● About this exercise
Print each record below character for character.

● Material for the task
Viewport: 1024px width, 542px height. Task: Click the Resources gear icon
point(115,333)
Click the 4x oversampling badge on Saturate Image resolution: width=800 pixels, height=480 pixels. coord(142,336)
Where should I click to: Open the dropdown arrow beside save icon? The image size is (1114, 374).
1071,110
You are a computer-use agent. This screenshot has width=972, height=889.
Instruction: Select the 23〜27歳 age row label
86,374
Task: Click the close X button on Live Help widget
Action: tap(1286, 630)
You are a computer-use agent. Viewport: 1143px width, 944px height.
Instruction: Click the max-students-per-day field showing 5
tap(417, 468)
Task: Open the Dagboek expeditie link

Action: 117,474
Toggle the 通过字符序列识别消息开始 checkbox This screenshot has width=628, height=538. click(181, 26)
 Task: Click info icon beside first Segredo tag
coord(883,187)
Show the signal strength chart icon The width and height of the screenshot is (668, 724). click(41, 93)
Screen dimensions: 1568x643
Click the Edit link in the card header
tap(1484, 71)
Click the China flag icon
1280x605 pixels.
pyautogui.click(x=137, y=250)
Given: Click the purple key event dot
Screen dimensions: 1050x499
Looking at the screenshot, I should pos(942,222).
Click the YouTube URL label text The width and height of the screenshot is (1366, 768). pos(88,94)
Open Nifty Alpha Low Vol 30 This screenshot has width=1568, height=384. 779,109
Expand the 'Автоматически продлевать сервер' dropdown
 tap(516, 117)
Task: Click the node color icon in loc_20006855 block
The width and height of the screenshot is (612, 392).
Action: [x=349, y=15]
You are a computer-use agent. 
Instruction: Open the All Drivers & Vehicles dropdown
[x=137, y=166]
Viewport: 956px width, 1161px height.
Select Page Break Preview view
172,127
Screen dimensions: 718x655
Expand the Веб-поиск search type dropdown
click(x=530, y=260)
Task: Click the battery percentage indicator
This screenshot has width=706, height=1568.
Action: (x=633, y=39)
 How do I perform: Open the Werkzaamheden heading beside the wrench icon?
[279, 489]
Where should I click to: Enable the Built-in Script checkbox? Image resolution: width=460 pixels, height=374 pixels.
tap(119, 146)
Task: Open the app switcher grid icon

● Exercise output
Viewport: 1024px width, 542px height. Task: Click the Resources gear icon
point(115,333)
Click the 4x oversampling badge on Saturate Image resolution: width=800 pixels, height=480 pixels. coord(142,336)
Where should I click to: Open the dropdown arrow beside save icon? The image size is (1114, 374).
1071,110
You are a computer-use agent. This screenshot has width=972, height=889.
Instruction: Select the 23〜27歳 age row label
86,374
Task: Click the close X button on Live Help widget
Action: tap(1286, 630)
You are a computer-use agent. Viewport: 1143px width, 944px height.
Instruction: Click the max-students-per-day field showing 5
tap(417, 468)
Task: Open the Dagboek expeditie link

Action: 117,474
Toggle the 通过字符序列识别消息开始 checkbox This screenshot has width=628, height=538. click(181, 26)
 Task: Click info icon beside first Segredo tag
coord(883,187)
Show the signal strength chart icon The width and height of the screenshot is (668, 724). click(41, 93)
Screen dimensions: 1568x643
Click the Edit link in the card header
tap(1484, 71)
Click the China flag icon
1280x605 pixels.
pyautogui.click(x=137, y=250)
Given: Click the purple key event dot
Screen dimensions: 1050x499
Looking at the screenshot, I should pos(942,222).
Click the YouTube URL label text The width and height of the screenshot is (1366, 768). pos(88,94)
Open Nifty Alpha Low Vol 30 This screenshot has width=1568, height=384. 779,109
Expand the 'Автоматически продлевать сервер' dropdown
 tap(516, 117)
Task: Click the node color icon in loc_20006855 block
The width and height of the screenshot is (612, 392).
Action: [x=349, y=15]
You are a computer-use agent. 
Instruction: Open the All Drivers & Vehicles dropdown
[x=137, y=166]
Viewport: 956px width, 1161px height.
Select Page Break Preview view
172,127
Screen dimensions: 718x655
Expand the Веб-поиск search type dropdown
click(x=530, y=260)
Task: Click the battery percentage indicator
This screenshot has width=706, height=1568.
Action: (x=633, y=39)
 How do I perform: Open the Werkzaamheden heading beside the wrench icon?
[279, 489]
Where should I click to: Enable the Built-in Script checkbox? Image resolution: width=460 pixels, height=374 pixels.
tap(119, 146)
Task: Open the app switcher grid icon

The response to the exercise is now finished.